For most of the country, cooler temperatures have moved in, signaling the end of summer. “Love Island” is a show that will bring back the feel of summer coupled with the cringey dating habits of twenty-somethings. With beautiful views of the world outside of the show’s villa, and the villa’s bright and open design, and even brighter decor, “Love Island” can be visually appealing. But all the bright colors do little to make viewers forget that the participants, called “Islanders,” are there to find “real” love. The setting and the behavior of the Islanders make it seem as if the show’s entire purpose is to set people up on one-night stands.
“Love Island”: a new kind of romance show
In its fourth season, viewers meet the ladies first. Each comes to the set of the villa dressed in bikinis with thong bottoms. Some audiences might never get used to the amount of skin shown on “Love Island.”
As the young women arrive, cutaways show them giving their pre-show interviews. The lighting is neon-rich, as in all the glass surfaces are trimmed in neon. The vibe is very 1980s. In this setting, the individual participants cavort with the neon props (there is a swing and a bathtub among other things) and tell audiences about themselves. Everyone uses all of the props, and it is kind of weird to watch people attempt to be alluring in a bubblebath. The feel that emanates from the setup is that these people are capable of making anyone fall in love.
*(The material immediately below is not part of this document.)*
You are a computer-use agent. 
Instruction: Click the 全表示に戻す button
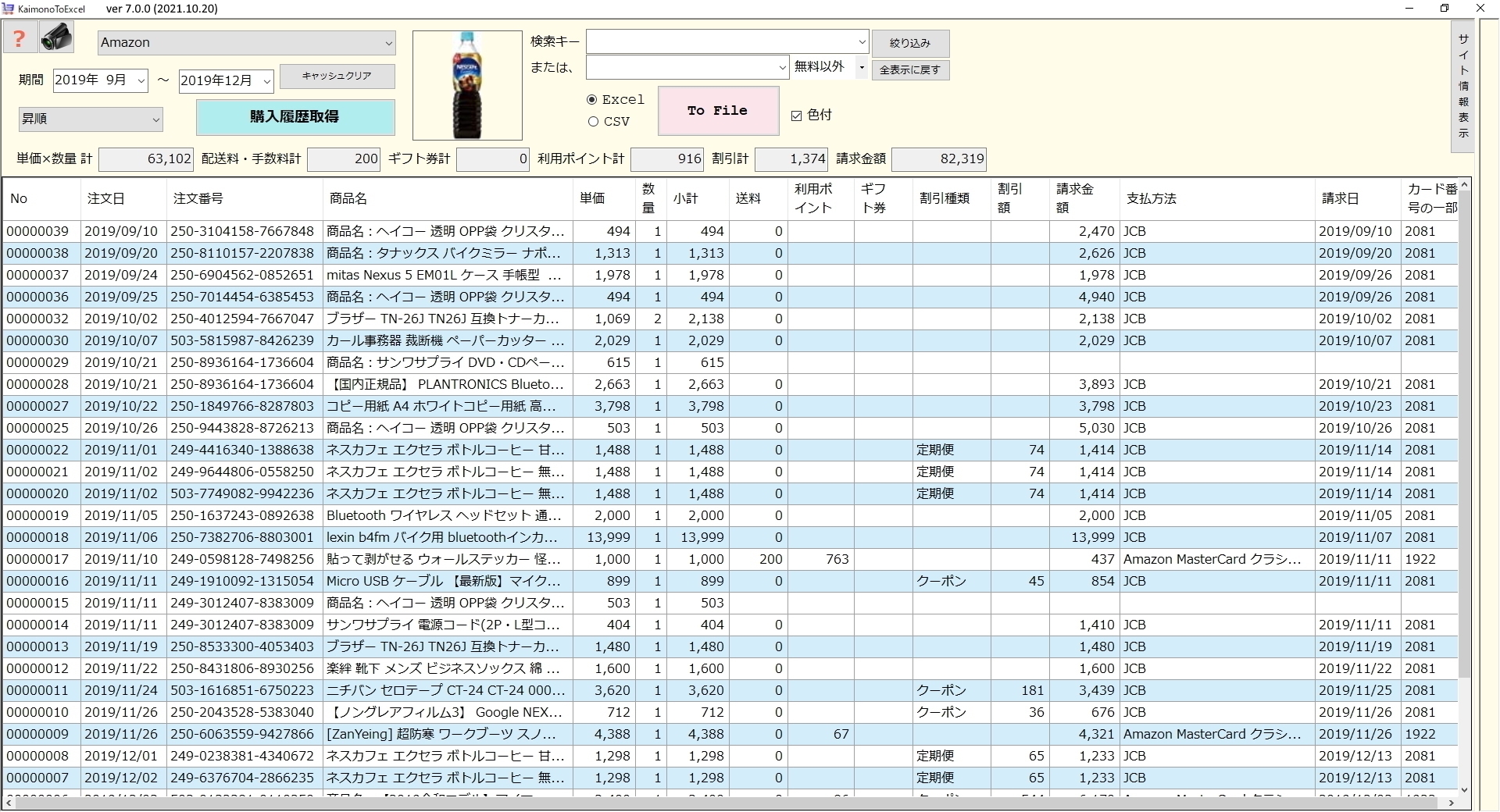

In some ways, the overly sexualized look of “Love Island” makes it more honest than some shows that require cocktail dressing for any of the show’s ceremonies. Instead, the young men immediately remove their shirts, rub their hands together, and await their next romantic conquest. Except for date nights, the young women remain in bikinis.
The contestants are instructed to pair up immediately. The ladies stand nervously while the men take their pick. From that point, the pairs act as if they are long-term couples. Their paradise is disrupted when two new ladies are added to the mix. This is the show’s tension builder. New people are added to the mix. Eventually, some of the Islanders begin to get voted off. At the end, only four couples remain, but only one can win. Up to this last minute the couple’s loyalty is tested. The prize is $100,000. Each member of the couple is handed an envelope. One gets the money and one gets zero, but the one who gets all the money has the option to share. The top couples in season four include some of the original pairings.
But with the emphasis on looks (all have model-esque bodies), how genuine are the connections the Islanders are making? Even if the connections are not real, the natural settings are, and those are worth seeing, especially for those in places that are looking less like summer, and more like fall.
“Love Island USA” streams on Peacock.